Segment Start: Available data
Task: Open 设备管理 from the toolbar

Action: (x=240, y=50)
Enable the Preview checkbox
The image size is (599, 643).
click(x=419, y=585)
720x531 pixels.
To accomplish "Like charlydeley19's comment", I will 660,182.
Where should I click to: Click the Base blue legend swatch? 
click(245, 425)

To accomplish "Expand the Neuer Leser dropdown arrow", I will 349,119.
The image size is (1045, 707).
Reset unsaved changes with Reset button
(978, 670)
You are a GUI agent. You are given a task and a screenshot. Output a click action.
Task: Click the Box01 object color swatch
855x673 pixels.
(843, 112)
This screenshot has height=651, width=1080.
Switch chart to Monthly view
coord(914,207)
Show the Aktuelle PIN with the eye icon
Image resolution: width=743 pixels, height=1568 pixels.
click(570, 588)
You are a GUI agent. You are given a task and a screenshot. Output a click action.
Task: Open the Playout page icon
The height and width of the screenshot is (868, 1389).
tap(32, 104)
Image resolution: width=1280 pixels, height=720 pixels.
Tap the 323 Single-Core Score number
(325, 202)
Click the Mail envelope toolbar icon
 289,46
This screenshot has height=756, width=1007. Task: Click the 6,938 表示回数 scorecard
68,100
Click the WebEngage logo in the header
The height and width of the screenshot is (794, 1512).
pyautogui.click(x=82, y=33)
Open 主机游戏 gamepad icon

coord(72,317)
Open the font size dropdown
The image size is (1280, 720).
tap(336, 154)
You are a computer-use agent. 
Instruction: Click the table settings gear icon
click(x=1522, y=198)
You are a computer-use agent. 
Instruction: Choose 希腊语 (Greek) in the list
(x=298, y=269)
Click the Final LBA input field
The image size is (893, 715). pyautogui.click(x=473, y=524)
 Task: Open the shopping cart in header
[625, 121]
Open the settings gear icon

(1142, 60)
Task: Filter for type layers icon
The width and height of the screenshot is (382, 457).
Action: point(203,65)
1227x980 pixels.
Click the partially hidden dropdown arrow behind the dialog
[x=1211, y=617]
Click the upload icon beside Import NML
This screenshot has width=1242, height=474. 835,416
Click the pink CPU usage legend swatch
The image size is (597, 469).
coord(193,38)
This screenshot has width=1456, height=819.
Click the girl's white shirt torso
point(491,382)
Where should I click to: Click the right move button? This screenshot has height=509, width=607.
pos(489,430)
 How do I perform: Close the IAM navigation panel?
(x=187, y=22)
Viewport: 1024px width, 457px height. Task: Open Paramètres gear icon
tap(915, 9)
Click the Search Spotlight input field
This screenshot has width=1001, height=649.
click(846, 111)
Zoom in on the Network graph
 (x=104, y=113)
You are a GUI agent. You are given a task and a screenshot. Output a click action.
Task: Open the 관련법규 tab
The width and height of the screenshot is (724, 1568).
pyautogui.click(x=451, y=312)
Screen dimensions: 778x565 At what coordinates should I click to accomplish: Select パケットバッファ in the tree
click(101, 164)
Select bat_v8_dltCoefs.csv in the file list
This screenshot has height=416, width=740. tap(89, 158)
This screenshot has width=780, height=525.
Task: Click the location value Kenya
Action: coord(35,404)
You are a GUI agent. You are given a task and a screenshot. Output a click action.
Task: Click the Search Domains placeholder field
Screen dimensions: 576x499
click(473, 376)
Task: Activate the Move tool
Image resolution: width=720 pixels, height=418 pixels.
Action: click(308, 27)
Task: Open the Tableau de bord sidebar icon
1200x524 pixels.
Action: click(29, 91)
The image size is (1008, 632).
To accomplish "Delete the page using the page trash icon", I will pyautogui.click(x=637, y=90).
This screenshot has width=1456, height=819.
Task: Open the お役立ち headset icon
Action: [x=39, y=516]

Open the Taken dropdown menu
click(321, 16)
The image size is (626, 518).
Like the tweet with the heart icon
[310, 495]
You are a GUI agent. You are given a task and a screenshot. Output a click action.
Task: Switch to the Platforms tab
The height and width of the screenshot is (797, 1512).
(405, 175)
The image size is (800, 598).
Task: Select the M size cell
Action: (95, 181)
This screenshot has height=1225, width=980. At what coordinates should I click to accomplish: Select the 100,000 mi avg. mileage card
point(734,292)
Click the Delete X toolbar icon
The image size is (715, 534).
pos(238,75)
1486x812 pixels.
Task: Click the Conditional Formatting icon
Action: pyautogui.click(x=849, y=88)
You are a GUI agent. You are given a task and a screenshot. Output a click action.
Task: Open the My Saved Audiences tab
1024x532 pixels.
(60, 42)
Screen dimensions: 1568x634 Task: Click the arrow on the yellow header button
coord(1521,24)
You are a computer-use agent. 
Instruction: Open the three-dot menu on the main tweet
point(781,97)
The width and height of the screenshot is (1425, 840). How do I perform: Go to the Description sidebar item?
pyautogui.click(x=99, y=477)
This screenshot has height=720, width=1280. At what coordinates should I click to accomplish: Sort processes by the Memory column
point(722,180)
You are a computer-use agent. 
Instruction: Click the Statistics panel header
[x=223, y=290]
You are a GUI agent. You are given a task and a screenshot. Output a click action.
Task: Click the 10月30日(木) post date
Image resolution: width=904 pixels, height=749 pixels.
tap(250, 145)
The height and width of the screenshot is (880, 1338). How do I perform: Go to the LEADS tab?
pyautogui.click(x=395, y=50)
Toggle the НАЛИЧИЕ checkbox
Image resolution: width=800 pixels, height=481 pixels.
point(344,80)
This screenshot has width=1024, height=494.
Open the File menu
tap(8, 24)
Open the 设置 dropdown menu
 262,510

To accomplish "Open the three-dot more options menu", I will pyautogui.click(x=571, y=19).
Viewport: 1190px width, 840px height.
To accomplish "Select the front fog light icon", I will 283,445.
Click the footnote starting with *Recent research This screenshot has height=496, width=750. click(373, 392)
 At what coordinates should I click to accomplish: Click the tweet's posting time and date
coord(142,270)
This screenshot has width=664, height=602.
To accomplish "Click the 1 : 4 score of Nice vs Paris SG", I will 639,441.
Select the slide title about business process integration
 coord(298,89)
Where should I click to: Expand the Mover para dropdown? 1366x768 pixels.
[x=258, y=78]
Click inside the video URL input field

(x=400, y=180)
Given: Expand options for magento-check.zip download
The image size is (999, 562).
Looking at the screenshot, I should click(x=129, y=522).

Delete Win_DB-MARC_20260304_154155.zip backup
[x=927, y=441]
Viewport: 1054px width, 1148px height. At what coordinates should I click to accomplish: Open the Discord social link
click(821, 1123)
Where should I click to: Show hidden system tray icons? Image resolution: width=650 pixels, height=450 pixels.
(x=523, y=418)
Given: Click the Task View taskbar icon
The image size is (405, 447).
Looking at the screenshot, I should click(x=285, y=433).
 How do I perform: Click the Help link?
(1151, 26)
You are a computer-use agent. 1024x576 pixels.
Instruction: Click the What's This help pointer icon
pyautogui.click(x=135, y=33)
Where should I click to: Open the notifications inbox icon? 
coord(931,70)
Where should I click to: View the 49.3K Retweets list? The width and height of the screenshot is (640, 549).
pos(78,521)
Segment End: Available data
** Requirement **
Print the material above once more, exactly.

** Expected output **
Task: Open 设备管理 from the toolbar

Action: (x=240, y=50)
Enable the Preview checkbox
The image size is (599, 643).
click(x=419, y=585)
720x531 pixels.
To accomplish "Like charlydeley19's comment", I will 660,182.
Where should I click to: Click the Base blue legend swatch? 
click(245, 425)

To accomplish "Expand the Neuer Leser dropdown arrow", I will 349,119.
The image size is (1045, 707).
Reset unsaved changes with Reset button
(978, 670)
You are a GUI agent. You are given a task and a screenshot. Output a click action.
Task: Click the Box01 object color swatch
855x673 pixels.
(843, 112)
This screenshot has height=651, width=1080.
Switch chart to Monthly view
coord(914,207)
Show the Aktuelle PIN with the eye icon
Image resolution: width=743 pixels, height=1568 pixels.
click(570, 588)
You are a GUI agent. You are given a task and a screenshot. Output a click action.
Task: Open the Playout page icon
The height and width of the screenshot is (868, 1389).
tap(32, 104)
Image resolution: width=1280 pixels, height=720 pixels.
Tap the 323 Single-Core Score number
(325, 202)
Click the Mail envelope toolbar icon
 289,46
This screenshot has height=756, width=1007. Task: Click the 6,938 表示回数 scorecard
68,100
Click the WebEngage logo in the header
The height and width of the screenshot is (794, 1512).
pyautogui.click(x=82, y=33)
Open 主机游戏 gamepad icon

coord(72,317)
Open the font size dropdown
The image size is (1280, 720).
tap(336, 154)
You are a computer-use agent. 
Instruction: Click the table settings gear icon
click(x=1522, y=198)
You are a computer-use agent. 
Instruction: Choose 希腊语 (Greek) in the list
(x=298, y=269)
Click the Final LBA input field
The image size is (893, 715). pyautogui.click(x=473, y=524)
 Task: Open the shopping cart in header
[625, 121]
Open the settings gear icon

(1142, 60)
Task: Filter for type layers icon
The width and height of the screenshot is (382, 457).
Action: point(203,65)
1227x980 pixels.
Click the partially hidden dropdown arrow behind the dialog
[x=1211, y=617]
Click the upload icon beside Import NML
This screenshot has width=1242, height=474. 835,416
Click the pink CPU usage legend swatch
The image size is (597, 469).
coord(193,38)
This screenshot has width=1456, height=819.
Click the girl's white shirt torso
point(491,382)
Where should I click to: Click the right move button? This screenshot has height=509, width=607.
pos(489,430)
 How do I perform: Close the IAM navigation panel?
(x=187, y=22)
Viewport: 1024px width, 457px height. Task: Open Paramètres gear icon
tap(915, 9)
Click the Search Spotlight input field
This screenshot has width=1001, height=649.
click(846, 111)
Zoom in on the Network graph
 (x=104, y=113)
You are a GUI agent. You are given a task and a screenshot. Output a click action.
Task: Open the 관련법규 tab
The width and height of the screenshot is (724, 1568).
pyautogui.click(x=451, y=312)
Screen dimensions: 778x565 At what coordinates should I click to accomplish: Select パケットバッファ in the tree
click(101, 164)
Select bat_v8_dltCoefs.csv in the file list
This screenshot has height=416, width=740. tap(89, 158)
This screenshot has width=780, height=525.
Task: Click the location value Kenya
Action: coord(35,404)
You are a GUI agent. You are given a task and a screenshot. Output a click action.
Task: Click the Search Domains placeholder field
Screen dimensions: 576x499
click(473, 376)
Task: Activate the Move tool
Image resolution: width=720 pixels, height=418 pixels.
Action: click(308, 27)
Task: Open the Tableau de bord sidebar icon
1200x524 pixels.
Action: click(29, 91)
The image size is (1008, 632).
To accomplish "Delete the page using the page trash icon", I will pyautogui.click(x=637, y=90).
This screenshot has width=1456, height=819.
Task: Open the お役立ち headset icon
Action: [x=39, y=516]

Open the Taken dropdown menu
click(321, 16)
The image size is (626, 518).
Like the tweet with the heart icon
[310, 495]
You are a GUI agent. You are given a task and a screenshot. Output a click action.
Task: Switch to the Platforms tab
The height and width of the screenshot is (797, 1512).
(405, 175)
The image size is (800, 598).
Task: Select the M size cell
Action: (95, 181)
This screenshot has height=1225, width=980. At what coordinates should I click to accomplish: Select the 100,000 mi avg. mileage card
point(734,292)
Click the Delete X toolbar icon
The image size is (715, 534).
pos(238,75)
1486x812 pixels.
Task: Click the Conditional Formatting icon
Action: pyautogui.click(x=849, y=88)
You are a GUI agent. You are given a task and a screenshot. Output a click action.
Task: Open the My Saved Audiences tab
1024x532 pixels.
(60, 42)
Screen dimensions: 1568x634 Task: Click the arrow on the yellow header button
coord(1521,24)
You are a computer-use agent. 
Instruction: Open the three-dot menu on the main tweet
point(781,97)
The width and height of the screenshot is (1425, 840). How do I perform: Go to the Description sidebar item?
pyautogui.click(x=99, y=477)
This screenshot has height=720, width=1280. At what coordinates should I click to accomplish: Sort processes by the Memory column
point(722,180)
You are a computer-use agent. 
Instruction: Click the Statistics panel header
[x=223, y=290]
You are a GUI agent. You are given a task and a screenshot. Output a click action.
Task: Click the 10月30日(木) post date
Image resolution: width=904 pixels, height=749 pixels.
tap(250, 145)
The height and width of the screenshot is (880, 1338). How do I perform: Go to the LEADS tab?
pyautogui.click(x=395, y=50)
Toggle the НАЛИЧИЕ checkbox
Image resolution: width=800 pixels, height=481 pixels.
point(344,80)
This screenshot has width=1024, height=494.
Open the File menu
tap(8, 24)
Open the 设置 dropdown menu
 262,510

To accomplish "Open the three-dot more options menu", I will pyautogui.click(x=571, y=19).
Viewport: 1190px width, 840px height.
To accomplish "Select the front fog light icon", I will 283,445.
Click the footnote starting with *Recent research This screenshot has height=496, width=750. click(373, 392)
 At what coordinates should I click to accomplish: Click the tweet's posting time and date
coord(142,270)
This screenshot has width=664, height=602.
To accomplish "Click the 1 : 4 score of Nice vs Paris SG", I will 639,441.
Select the slide title about business process integration
 coord(298,89)
Where should I click to: Expand the Mover para dropdown? 1366x768 pixels.
[x=258, y=78]
Click inside the video URL input field

(x=400, y=180)
Given: Expand options for magento-check.zip download
The image size is (999, 562).
Looking at the screenshot, I should click(x=129, y=522).

Delete Win_DB-MARC_20260304_154155.zip backup
[x=927, y=441]
Viewport: 1054px width, 1148px height. At what coordinates should I click to accomplish: Open the Discord social link
click(821, 1123)
Where should I click to: Show hidden system tray icons? Image resolution: width=650 pixels, height=450 pixels.
(x=523, y=418)
Given: Click the Task View taskbar icon
The image size is (405, 447).
Looking at the screenshot, I should click(x=285, y=433).
 How do I perform: Click the Help link?
(1151, 26)
You are a computer-use agent. 1024x576 pixels.
Instruction: Click the What's This help pointer icon
pyautogui.click(x=135, y=33)
Where should I click to: Open the notifications inbox icon? 
coord(931,70)
Where should I click to: View the 49.3K Retweets list? The width and height of the screenshot is (640, 549).
pos(78,521)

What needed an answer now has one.